• _What you need to do_
Look through the data below and extract, unchanged, the lines from the one that contains "Open the Better" to the one that contains "Given: Show outline level 5", both included.

======== The input ========

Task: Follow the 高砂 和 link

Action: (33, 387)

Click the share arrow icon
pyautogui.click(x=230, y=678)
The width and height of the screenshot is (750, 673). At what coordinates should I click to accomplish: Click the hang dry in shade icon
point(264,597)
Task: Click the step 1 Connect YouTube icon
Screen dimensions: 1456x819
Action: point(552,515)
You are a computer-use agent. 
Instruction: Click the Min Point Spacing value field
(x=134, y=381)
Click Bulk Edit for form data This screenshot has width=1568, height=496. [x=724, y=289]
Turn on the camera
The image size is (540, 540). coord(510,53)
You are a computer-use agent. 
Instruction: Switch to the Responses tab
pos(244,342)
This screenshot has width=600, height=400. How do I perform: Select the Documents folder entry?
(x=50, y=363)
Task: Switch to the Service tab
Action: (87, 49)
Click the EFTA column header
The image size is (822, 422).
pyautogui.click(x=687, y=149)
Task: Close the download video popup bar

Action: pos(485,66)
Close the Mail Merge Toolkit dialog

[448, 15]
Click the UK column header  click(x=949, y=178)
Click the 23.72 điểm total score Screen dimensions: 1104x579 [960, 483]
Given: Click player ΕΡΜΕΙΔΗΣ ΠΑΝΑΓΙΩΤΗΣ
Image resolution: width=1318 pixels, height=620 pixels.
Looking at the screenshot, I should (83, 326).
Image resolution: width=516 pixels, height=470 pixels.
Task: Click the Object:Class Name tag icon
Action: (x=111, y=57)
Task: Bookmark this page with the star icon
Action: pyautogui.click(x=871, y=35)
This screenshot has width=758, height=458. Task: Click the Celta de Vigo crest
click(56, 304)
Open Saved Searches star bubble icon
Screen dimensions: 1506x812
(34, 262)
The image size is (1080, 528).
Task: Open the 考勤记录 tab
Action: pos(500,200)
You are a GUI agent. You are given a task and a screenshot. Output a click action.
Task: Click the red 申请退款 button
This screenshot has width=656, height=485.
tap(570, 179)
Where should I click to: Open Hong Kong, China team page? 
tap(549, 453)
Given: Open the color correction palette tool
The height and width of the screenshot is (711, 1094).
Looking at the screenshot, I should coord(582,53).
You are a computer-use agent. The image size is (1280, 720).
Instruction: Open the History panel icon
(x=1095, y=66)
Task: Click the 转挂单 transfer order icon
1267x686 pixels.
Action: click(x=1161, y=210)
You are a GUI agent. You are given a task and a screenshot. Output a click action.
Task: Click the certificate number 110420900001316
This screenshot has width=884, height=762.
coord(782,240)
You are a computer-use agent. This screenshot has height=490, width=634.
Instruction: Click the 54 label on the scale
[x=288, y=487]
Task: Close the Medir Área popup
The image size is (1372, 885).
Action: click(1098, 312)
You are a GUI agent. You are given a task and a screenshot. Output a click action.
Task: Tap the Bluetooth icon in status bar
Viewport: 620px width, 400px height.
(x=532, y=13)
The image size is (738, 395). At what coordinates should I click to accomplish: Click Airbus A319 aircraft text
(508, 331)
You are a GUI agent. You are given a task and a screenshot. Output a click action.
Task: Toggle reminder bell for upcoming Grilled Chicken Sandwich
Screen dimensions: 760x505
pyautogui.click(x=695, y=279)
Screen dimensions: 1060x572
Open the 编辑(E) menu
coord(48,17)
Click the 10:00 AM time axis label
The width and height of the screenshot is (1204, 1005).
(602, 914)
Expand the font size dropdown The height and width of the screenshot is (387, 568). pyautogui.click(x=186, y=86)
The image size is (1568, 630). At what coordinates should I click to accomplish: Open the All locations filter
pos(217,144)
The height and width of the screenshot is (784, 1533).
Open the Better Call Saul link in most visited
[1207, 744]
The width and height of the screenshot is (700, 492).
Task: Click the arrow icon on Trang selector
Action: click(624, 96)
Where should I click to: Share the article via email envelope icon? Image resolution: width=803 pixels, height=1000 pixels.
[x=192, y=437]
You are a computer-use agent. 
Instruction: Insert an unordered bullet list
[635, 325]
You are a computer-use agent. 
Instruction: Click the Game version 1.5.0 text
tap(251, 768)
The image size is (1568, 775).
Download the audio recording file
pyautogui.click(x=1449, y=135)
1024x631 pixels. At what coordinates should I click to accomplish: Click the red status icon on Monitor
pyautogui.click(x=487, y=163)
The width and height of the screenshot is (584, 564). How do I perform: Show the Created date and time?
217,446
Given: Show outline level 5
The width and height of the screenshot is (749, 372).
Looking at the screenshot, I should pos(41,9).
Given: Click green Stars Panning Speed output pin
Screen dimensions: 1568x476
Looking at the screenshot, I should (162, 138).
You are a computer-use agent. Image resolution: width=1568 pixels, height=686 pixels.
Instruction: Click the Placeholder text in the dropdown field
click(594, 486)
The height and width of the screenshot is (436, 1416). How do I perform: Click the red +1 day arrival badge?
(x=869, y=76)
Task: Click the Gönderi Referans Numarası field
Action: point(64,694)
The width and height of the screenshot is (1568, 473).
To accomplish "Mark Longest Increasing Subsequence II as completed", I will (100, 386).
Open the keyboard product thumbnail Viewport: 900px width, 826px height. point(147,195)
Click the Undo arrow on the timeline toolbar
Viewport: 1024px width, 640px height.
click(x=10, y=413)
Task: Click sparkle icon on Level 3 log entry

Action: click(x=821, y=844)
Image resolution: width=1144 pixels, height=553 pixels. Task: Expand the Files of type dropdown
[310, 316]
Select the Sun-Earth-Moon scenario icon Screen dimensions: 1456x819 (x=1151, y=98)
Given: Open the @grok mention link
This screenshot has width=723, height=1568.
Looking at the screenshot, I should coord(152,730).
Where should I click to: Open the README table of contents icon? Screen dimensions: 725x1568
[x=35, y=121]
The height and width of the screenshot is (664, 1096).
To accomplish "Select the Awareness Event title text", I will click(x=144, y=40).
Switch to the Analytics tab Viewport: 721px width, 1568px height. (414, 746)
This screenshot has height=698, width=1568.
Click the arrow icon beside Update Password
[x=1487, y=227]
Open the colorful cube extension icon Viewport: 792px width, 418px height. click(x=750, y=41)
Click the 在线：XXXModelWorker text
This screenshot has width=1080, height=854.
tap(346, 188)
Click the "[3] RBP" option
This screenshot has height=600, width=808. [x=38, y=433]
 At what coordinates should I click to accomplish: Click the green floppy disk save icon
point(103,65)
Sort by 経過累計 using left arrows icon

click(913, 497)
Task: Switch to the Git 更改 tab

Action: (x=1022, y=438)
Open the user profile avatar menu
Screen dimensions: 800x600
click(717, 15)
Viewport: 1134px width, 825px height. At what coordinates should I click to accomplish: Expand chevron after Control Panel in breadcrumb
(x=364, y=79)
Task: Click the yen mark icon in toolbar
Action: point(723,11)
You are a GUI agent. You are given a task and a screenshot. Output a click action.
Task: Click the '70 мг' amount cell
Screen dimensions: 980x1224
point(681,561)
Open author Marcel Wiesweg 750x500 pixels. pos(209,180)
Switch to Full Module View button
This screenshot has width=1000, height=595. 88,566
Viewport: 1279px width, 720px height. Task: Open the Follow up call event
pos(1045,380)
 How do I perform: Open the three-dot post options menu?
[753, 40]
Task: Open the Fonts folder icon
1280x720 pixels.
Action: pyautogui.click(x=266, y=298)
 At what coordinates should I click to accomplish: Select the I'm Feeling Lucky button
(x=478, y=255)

========

• _Your response_
Open the Better Call Saul link in most visited
[1207, 744]
The width and height of the screenshot is (700, 492).
Task: Click the arrow icon on Trang selector
Action: click(624, 96)
Where should I click to: Share the article via email envelope icon? Image resolution: width=803 pixels, height=1000 pixels.
[x=192, y=437]
You are a computer-use agent. 
Instruction: Insert an unordered bullet list
[635, 325]
You are a computer-use agent. 
Instruction: Click the Game version 1.5.0 text
tap(251, 768)
The image size is (1568, 775).
Download the audio recording file
pyautogui.click(x=1449, y=135)
1024x631 pixels. At what coordinates should I click to accomplish: Click the red status icon on Monitor
pyautogui.click(x=487, y=163)
The width and height of the screenshot is (584, 564). How do I perform: Show the Created date and time?
217,446
Given: Show outline level 5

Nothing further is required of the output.